**Assigned task**
For the entries below, the expected answer is the line with "RSS Beslemeleri (263, 2508)", the line with "シーモア島 (277, 13)", and every line between them, exactly as written, and nothing more.

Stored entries
--- START ---

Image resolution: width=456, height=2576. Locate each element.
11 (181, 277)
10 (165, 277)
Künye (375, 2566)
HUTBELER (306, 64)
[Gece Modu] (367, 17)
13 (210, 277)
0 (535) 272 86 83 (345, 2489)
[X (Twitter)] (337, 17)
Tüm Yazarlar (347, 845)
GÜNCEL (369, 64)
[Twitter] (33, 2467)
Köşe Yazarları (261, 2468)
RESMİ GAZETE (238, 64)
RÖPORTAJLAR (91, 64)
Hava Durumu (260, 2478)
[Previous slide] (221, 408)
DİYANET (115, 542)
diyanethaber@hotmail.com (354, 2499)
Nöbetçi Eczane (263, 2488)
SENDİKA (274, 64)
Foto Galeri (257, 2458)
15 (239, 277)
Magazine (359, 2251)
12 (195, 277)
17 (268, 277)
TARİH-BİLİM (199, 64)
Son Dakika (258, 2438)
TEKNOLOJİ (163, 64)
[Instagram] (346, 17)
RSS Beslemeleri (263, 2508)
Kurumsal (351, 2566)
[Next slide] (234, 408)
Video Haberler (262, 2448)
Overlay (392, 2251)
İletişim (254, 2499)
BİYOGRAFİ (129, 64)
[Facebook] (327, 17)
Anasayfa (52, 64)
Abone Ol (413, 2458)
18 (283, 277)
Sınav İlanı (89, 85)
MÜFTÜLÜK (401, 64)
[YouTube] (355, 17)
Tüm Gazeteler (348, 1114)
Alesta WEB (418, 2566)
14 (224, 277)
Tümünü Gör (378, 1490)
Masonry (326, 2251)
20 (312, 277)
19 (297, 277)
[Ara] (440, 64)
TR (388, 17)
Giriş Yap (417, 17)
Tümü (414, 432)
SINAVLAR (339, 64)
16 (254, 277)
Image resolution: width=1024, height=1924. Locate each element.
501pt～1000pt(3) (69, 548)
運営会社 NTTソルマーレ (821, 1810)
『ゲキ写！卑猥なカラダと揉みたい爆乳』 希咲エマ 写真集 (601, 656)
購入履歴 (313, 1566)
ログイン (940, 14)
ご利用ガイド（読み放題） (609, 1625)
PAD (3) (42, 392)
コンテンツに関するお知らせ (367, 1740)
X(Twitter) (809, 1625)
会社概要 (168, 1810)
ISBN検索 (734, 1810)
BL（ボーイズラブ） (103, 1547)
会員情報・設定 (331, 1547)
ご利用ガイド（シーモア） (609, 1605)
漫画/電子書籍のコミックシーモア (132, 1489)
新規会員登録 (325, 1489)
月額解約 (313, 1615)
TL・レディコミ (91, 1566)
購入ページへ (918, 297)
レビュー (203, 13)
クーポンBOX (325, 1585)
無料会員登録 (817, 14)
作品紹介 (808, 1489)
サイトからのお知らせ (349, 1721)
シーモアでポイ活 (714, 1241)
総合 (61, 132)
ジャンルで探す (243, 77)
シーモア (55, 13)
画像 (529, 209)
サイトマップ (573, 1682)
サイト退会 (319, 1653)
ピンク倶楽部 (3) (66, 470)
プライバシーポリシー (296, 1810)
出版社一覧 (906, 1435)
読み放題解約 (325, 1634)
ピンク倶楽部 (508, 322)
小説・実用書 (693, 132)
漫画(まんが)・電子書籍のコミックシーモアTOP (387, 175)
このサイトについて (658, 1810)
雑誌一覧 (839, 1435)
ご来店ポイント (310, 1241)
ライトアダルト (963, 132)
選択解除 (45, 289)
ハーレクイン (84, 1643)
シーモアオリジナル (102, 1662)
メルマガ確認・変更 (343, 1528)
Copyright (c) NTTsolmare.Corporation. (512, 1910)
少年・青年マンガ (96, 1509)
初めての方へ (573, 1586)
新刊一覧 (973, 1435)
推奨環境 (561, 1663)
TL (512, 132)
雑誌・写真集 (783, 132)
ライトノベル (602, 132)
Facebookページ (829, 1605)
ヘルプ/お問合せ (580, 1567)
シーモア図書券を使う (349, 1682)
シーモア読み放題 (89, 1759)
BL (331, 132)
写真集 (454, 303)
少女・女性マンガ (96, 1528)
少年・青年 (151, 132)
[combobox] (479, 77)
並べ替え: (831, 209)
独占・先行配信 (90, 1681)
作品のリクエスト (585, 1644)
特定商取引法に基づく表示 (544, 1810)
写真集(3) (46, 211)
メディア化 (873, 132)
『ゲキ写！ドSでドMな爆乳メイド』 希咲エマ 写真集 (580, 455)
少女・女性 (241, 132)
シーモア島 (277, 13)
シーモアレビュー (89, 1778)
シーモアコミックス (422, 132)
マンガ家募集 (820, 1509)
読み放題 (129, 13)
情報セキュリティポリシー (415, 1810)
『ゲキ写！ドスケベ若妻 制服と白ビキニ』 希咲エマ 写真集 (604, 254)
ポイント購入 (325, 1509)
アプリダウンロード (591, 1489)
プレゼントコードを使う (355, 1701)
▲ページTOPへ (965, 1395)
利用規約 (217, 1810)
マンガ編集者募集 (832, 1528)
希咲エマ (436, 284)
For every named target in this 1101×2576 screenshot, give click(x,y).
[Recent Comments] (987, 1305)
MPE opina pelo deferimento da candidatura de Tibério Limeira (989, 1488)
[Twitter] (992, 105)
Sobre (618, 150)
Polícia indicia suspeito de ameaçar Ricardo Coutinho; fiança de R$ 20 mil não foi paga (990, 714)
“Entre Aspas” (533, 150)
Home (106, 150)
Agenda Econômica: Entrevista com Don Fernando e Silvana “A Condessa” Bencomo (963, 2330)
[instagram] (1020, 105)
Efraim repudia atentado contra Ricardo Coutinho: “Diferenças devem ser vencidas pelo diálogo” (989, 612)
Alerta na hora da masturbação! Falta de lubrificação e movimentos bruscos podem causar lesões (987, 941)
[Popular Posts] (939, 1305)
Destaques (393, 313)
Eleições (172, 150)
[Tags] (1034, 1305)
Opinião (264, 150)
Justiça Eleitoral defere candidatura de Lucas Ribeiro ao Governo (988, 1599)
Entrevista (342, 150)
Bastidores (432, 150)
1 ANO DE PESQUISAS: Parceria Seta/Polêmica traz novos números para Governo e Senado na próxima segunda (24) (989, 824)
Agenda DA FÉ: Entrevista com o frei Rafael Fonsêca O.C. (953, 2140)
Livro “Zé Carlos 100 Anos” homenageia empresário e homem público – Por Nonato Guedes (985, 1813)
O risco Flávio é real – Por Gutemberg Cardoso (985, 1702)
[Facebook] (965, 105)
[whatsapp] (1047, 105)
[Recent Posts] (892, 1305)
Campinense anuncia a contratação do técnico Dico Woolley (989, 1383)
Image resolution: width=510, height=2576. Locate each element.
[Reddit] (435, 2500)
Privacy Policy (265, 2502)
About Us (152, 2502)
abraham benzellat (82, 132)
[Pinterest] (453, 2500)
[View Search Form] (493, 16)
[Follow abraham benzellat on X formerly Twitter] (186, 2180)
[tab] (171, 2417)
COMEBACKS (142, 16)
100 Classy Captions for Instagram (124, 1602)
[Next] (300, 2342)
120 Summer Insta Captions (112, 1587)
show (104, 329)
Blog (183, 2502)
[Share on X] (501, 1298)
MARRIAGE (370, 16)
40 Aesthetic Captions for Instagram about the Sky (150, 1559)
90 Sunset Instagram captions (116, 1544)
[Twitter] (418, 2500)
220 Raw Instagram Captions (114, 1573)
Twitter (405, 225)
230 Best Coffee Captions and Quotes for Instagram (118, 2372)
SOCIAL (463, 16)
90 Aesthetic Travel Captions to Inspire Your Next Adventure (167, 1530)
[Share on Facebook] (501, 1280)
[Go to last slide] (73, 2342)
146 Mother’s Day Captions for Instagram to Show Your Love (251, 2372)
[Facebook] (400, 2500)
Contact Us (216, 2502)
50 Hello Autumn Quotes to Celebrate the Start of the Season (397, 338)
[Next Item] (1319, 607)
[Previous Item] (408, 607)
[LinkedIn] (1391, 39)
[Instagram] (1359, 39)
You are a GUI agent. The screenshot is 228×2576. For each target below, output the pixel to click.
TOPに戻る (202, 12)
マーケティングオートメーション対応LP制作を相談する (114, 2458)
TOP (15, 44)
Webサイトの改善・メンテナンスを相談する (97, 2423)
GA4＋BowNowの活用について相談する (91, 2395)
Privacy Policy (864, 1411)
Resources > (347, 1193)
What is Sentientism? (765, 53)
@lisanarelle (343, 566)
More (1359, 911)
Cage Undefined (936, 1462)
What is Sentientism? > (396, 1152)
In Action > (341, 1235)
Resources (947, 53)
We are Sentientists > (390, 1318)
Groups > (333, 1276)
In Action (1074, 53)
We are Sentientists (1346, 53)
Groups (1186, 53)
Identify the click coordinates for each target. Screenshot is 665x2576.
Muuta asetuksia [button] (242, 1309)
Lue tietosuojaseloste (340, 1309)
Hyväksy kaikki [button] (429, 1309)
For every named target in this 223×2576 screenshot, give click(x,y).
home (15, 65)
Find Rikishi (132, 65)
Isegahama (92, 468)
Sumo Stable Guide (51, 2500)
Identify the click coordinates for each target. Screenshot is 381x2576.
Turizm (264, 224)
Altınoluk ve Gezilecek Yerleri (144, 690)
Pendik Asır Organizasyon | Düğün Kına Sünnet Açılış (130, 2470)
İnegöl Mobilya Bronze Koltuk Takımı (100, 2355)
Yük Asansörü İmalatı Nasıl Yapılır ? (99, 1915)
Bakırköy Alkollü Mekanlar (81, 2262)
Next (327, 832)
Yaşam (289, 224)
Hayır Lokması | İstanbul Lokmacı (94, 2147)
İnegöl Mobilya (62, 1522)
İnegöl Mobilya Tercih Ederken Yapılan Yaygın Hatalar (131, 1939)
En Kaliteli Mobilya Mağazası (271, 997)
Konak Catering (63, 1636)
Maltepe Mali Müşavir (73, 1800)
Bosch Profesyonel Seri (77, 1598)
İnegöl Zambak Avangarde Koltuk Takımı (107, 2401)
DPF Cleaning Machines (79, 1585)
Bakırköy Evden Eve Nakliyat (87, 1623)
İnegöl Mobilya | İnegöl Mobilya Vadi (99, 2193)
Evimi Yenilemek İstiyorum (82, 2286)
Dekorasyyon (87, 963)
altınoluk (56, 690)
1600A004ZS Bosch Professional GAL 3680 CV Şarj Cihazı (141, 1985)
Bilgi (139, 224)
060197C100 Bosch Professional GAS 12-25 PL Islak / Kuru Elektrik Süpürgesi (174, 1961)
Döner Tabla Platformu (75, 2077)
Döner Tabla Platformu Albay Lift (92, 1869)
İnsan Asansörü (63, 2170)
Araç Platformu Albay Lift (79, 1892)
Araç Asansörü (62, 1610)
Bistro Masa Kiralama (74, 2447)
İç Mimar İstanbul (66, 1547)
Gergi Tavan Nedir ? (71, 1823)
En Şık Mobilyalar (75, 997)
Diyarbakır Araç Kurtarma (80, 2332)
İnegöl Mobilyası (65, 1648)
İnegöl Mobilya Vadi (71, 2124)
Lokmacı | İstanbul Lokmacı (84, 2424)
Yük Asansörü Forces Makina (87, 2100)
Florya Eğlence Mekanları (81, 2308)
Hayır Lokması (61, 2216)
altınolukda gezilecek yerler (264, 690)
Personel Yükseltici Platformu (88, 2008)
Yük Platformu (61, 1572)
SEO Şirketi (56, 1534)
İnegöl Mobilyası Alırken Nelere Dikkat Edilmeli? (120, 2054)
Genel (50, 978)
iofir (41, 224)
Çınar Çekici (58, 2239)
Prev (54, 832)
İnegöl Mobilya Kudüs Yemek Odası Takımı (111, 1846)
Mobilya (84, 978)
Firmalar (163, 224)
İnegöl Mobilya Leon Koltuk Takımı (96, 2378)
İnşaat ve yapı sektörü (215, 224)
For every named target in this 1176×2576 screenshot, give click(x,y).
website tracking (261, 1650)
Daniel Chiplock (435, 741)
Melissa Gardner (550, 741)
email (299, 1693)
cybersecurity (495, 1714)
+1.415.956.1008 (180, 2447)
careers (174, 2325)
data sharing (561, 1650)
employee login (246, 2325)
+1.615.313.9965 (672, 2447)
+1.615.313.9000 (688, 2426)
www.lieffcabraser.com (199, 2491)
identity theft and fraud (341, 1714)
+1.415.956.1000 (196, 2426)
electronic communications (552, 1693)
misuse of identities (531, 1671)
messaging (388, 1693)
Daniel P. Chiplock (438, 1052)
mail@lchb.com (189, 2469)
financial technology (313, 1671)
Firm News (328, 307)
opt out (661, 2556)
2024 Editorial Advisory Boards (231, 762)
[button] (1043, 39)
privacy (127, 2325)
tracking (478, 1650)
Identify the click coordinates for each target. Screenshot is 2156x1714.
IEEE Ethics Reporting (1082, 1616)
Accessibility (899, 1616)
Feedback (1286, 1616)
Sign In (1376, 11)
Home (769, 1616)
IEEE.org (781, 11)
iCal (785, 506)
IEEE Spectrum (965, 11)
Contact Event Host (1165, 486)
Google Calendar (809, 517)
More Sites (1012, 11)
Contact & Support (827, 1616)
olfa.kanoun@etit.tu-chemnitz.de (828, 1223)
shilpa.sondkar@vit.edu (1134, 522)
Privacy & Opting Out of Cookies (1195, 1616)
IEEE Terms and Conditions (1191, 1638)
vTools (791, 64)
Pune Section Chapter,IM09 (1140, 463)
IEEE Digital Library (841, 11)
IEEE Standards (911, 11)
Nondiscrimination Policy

--- END ---

**Task solution**
RSS Beslemeleri (263, 2508)
Kurumsal (351, 2566)
[Next slide] (234, 408)
Video Haberler (262, 2448)
Overlay (392, 2251)
İletişim (254, 2499)
BİYOGRAFİ (129, 64)
[Facebook] (327, 17)
Anasayfa (52, 64)
Abone Ol (413, 2458)
18 (283, 277)
Sınav İlanı (89, 85)
MÜFTÜLÜK (401, 64)
[YouTube] (355, 17)
Tüm Gazeteler (348, 1114)
Alesta WEB (418, 2566)
14 (224, 277)
Tümünü Gör (378, 1490)
Masonry (326, 2251)
20 (312, 277)
19 (297, 277)
[Ara] (440, 64)
TR (388, 17)
Giriş Yap (417, 17)
Tümü (414, 432)
SINAVLAR (339, 64)
16 (254, 277)
Image resolution: width=1024, height=1924. Locate each element.
501pt～1000pt(3) (69, 548)
運営会社 NTTソルマーレ (821, 1810)
『ゲキ写！卑猥なカラダと揉みたい爆乳』 希咲エマ 写真集 (601, 656)
購入履歴 (313, 1566)
ログイン (940, 14)
ご利用ガイド（読み放題） (609, 1625)
PAD (3) (42, 392)
コンテンツに関するお知らせ (367, 1740)
X(Twitter) (809, 1625)
会社概要 (168, 1810)
ISBN検索 (734, 1810)
BL（ボーイズラブ） (103, 1547)
会員情報・設定 (331, 1547)
ご利用ガイド（シーモア） (609, 1605)
漫画/電子書籍のコミックシーモア (132, 1489)
新規会員登録 (325, 1489)
月額解約 (313, 1615)
TL・レディコミ (91, 1566)
購入ページへ (918, 297)
レビュー (203, 13)
クーポンBOX (325, 1585)
無料会員登録 (817, 14)
作品紹介 (808, 1489)
サイトからのお知らせ (349, 1721)
シーモアでポイ活 (714, 1241)
総合 (61, 132)
ジャンルで探す (243, 77)
シーモア (55, 13)
画像 (529, 209)
サイトマップ (573, 1682)
サイト退会 (319, 1653)
ピンク倶楽部 (3) (66, 470)
プライバシーポリシー (296, 1810)
出版社一覧 (906, 1435)
読み放題解約 (325, 1634)
ピンク倶楽部 (508, 322)
小説・実用書 (693, 132)
漫画(まんが)・電子書籍のコミックシーモアTOP (387, 175)
このサイトについて (658, 1810)
雑誌一覧 (839, 1435)
ご来店ポイント (310, 1241)
ライトアダルト (963, 132)
選択解除 (45, 289)
ハーレクイン (84, 1643)
シーモアオリジナル (102, 1662)
メルマガ確認・変更 (343, 1528)
Copyright (c) NTTsolmare.Corporation. (512, 1910)
少年・青年マンガ (96, 1509)
初めての方へ (573, 1586)
新刊一覧 (973, 1435)
推奨環境 (561, 1663)
TL (512, 132)
雑誌・写真集 (783, 132)
ライトノベル (602, 132)
Facebookページ (829, 1605)
ヘルプ/お問合せ (580, 1567)
シーモア図書券を使う (349, 1682)
シーモア読み放題 (89, 1759)
BL (331, 132)
写真集 (454, 303)
少女・女性マンガ (96, 1528)
少年・青年 (151, 132)
[combobox] (479, 77)
並べ替え: (831, 209)
独占・先行配信 (90, 1681)
作品のリクエスト (585, 1644)
特定商取引法に基づく表示 (544, 1810)
写真集(3) (46, 211)
メディア化 (873, 132)
『ゲキ写！ドSでドMな爆乳メイド』 希咲エマ 写真集 (580, 455)
少女・女性 (241, 132)
シーモア島 (277, 13)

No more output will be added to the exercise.